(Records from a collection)
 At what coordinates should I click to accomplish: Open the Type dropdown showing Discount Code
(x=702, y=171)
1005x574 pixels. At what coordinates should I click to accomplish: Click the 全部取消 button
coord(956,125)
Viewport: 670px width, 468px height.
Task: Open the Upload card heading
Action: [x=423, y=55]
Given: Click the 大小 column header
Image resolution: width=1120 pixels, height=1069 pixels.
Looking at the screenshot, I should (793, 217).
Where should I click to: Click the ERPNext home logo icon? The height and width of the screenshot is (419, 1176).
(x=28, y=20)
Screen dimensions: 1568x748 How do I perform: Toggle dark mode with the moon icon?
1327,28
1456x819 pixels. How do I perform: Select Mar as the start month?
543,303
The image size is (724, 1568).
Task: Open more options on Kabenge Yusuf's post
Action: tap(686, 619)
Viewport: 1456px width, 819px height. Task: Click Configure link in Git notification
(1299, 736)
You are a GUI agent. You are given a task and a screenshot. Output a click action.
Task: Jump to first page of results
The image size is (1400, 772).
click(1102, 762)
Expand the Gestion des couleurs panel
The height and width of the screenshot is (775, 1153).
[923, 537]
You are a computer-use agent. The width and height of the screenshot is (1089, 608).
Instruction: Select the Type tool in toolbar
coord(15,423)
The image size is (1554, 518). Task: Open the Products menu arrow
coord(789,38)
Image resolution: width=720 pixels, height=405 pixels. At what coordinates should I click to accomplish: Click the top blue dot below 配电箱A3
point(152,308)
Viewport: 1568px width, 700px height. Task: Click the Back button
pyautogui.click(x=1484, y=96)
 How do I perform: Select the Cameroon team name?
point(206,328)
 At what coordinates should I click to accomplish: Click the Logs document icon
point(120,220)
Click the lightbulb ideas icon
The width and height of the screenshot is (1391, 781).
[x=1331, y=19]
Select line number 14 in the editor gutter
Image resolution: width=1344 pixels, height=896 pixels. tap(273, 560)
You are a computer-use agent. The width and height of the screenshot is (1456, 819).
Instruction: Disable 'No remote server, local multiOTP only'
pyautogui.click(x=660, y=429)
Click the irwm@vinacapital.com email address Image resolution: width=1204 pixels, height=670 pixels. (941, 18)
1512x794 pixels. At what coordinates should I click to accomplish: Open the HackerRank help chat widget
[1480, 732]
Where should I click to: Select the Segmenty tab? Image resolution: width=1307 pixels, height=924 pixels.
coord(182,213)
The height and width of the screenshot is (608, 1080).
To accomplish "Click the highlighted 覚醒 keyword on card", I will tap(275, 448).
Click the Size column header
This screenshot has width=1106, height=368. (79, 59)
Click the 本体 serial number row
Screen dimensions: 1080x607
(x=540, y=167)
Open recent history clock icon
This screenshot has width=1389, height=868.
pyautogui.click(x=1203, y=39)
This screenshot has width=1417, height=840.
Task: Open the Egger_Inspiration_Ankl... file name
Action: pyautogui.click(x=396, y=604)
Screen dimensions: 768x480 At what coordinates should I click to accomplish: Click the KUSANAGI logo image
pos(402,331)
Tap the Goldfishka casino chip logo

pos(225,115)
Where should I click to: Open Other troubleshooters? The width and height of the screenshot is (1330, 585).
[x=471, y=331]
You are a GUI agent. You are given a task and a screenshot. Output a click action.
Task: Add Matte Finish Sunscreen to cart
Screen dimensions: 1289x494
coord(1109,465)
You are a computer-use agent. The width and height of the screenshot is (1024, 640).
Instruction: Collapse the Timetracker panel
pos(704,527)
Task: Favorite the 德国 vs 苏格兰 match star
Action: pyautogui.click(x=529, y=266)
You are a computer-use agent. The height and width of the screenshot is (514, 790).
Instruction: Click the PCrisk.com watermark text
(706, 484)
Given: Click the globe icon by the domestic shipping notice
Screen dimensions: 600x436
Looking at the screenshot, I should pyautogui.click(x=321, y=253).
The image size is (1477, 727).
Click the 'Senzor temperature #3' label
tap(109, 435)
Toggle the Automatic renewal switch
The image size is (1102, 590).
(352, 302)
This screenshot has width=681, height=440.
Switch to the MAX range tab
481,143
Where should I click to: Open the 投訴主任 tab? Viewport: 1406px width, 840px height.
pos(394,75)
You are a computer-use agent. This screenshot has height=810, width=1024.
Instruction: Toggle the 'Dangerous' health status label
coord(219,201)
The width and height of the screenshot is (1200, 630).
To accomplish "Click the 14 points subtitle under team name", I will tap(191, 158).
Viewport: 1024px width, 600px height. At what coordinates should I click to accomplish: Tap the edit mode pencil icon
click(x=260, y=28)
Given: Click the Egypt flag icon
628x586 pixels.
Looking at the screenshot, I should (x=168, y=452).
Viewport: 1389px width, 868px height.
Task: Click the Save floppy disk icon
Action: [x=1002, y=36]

*WRITTEN REQUEST:* Convert the entries from the line with "This screenshot has width=681, height=440." up to and including the line with "click(x=260, y=28)" into a JSON list of strings, one string per line, leaving out any blank lines.

*THE ANSWER:*
[
  "This screenshot has width=681, height=440.",
  "Switch to the MAX range tab",
  "481,143",
  "Where should I click to: Open the 投訴主任 tab? Viewport: 1406px width, 840px height.",
  "pos(394,75)",
  "You are a computer-use agent. This screenshot has height=810, width=1024.",
  "Instruction: Toggle the 'Dangerous' health status label",
  "coord(219,201)",
  "The width and height of the screenshot is (1200, 630).",
  "To accomplish \"Click the 14 points subtitle under team name\", I will tap(191, 158).",
  "Viewport: 1024px width, 600px height. At what coordinates should I click to accomplish: Tap the edit mode pencil icon",
  "click(x=260, y=28)"
]